ERA also matters in context. A pitcher's job is to keep runs off the board, whatever the source. A starter who consistently escapes jams, strands runners, and pitches better with men on base might outperform his FIP year after year. That's a real skill, even if it's hard to isolate.

The honest answer is that analysts use both. ERA tells you outcomes. FIP tells you process. The gap between them tells you something about luck, defense, and sequencing. Understanding all three gives you a much fuller picture than any single number alone.

How Does This Apply to GAGE Predictions?

When you're making predictions on pitcher stats in GAGE, ERA is the number everyone sees. It's the headline. But FIP is the number that tells you what's coming. A pitcher with a 5.00 ERA and a 3.60 FIP is almost certainly about to pitch better than his recent results suggest. A pitcher with a 2.80 ERA and a 4.40 FIP might be due for a rough stretch. These gaps are where smart predictions come from.

GAGE scores predictions against implied probability, not against each other. That means finding inefficiencies in how performance is perceived versus what the underlying numbers say is exactly the kind of edge that matters. FIP is one of the sharpest tools for that job in baseball.

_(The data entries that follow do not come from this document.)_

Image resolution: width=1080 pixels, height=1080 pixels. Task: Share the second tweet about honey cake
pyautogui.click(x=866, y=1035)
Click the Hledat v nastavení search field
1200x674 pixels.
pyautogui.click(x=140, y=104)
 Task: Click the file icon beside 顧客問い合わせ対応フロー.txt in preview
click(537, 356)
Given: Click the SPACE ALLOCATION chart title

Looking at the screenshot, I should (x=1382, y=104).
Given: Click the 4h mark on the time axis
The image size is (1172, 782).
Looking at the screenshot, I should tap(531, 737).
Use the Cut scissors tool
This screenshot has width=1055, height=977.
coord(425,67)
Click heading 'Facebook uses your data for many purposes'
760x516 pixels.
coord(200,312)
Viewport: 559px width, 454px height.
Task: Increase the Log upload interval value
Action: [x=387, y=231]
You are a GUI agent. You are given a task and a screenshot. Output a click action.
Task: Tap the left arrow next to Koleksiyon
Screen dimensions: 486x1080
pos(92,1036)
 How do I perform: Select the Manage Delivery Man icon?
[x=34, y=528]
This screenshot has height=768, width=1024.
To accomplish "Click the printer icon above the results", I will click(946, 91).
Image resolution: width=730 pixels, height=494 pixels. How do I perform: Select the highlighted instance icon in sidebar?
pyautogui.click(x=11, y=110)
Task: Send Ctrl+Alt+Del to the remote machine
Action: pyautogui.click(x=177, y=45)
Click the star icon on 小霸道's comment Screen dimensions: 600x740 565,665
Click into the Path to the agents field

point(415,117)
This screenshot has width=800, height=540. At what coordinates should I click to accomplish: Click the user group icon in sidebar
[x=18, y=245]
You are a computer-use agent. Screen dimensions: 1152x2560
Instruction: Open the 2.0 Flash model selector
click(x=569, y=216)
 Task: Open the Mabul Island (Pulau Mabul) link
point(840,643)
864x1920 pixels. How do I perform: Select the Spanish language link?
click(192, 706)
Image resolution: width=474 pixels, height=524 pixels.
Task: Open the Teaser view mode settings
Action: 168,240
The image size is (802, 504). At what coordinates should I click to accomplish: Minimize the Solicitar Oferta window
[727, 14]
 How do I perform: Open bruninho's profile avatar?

Download GAGE and put your pitcher reads to the test against real lines.

Is FIP better than ERA for evaluating pitchers?

For predicting future performance, yes. FIP isolates what a pitcher controls and ignores luck and defense. It stabilizes faster than ERA and correlates more strongly with how a pitcher performs in future seasons.

Where can I find FIP stats?

FanGraphs tracks FIP, xFIP, and SIERA for every pitcher going back decades. Their leaderboards and player pages are the standard source. Baseball Savant also surfaces related Statcast metrics like expected ERA.

What FIP is considered average for an MLB starter?

League average FIP for starting pitchers typically falls between 4.00 and 4.50, depending on the season. Anything below 3.75 is above average, and below 3.25 is genuinely excellent.